_VORLIEGENDER TEXT_:
Bedingungssätze sind Sätze, die ein Ereignis beschreiben, das nur eintritt, wenn eine bestimmte Bedingung vorliegt. In diesem Beispiel haben wir eine ganze Reihe irrealer Bedingungsätze.
Wenn sich wieder bewegt, was erstarrt war;
wenn wieder gesagt wird, was verschwiegen wurde;
wenn wieder gesehen wird, was verachtet wurde;
wenn wieder gehört wird, was übergangen wurde;
wenn wieder gefühlt wird, wo Kälte war;
wenn wieder lebendig wird, was totgeglaubt war,
dann ist das Wunder neu geschehen.
Das Wunder wird also nur geschehen, wenn alle diese Bedingungen eintreten. Wir unterscheiden drei Typen von Bedingungssätzen.
Realis der Gegenwart
Der Realis der Gegenwart beschreibt eine Bedingung, die höchstwahrscheinlich
erfüllt wird, was dann zur Folge
hat, dass das Ereignis, das von dieser
Bedingung abhängt, sich erfüllt.
Wenn ihr den Leib ergreift, auf diesem Sterne, erfind ich euch den Sieg, auf höheren Sternen.
Wenn also der Leib ergriffen
wird, ein Ereignis, dessen Eintrittswahrscheinlichkeit
von Stefan George als hoch eingeschätzt
wird, dann erfindet er den Sieg auf
höheren Sternen.
Irrealis der Gegenwart
Beim Irrealis der Gegenwart wird die Eintrittswahrscheinlichkeit wesentlich schlechter beurteilt. Das Ereignis wird sich höchstwahrscheinlich nicht realisieren und damit wird das hiervon abhängige Ereignis auch nicht eintreten.
Wenn ich Vöglein wär und auch zwei Flüglein hätte, flög ich zu dir, da es aber nicht kann sein, bleibe ich hier.

_AUFGABEN_:
**A)** Wie viele Typen von Bedingungssätzen werden laut dem Text über Bedingungssätze unterschieden?
**B)** Bitte schreiben Sie aus dem Text über Bedingungssätze den Abschnitt wortgetreu ab, der mit „Wenn ihr den“ beginnt und mit „bleibe ich hier.“ endet.

_MATERIAL_:
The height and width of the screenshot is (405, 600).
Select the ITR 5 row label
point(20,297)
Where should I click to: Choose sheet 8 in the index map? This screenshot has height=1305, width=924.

_LÖSUNGEN_:
**A)** Drei Typen.

**B)**
Wenn ihr den Leib ergreift, auf diesem Sterne, erfind ich euch den Sieg, auf höheren Sternen.
Wenn also der Leib ergriffen
wird, ein Ereignis, dessen Eintrittswahrscheinlichkeit
von Stefan George als hoch eingeschätzt
wird, dann erfindet er den Sieg auf
höheren Sternen.
Irrealis der Gegenwart
Beim Irrealis der Gegenwart wird die Eintrittswahrscheinlichkeit wesentlich schlechter beurteilt. Das Ereignis wird sich höchstwahrscheinlich nicht realisieren und damit wird das hiervon abhängige Ereignis auch nicht eintreten.
Wenn ich Vöglein wär und auch zwei Flüglein hätte, flög ich zu dir, da es aber nicht kann sein, bleibe ich hier.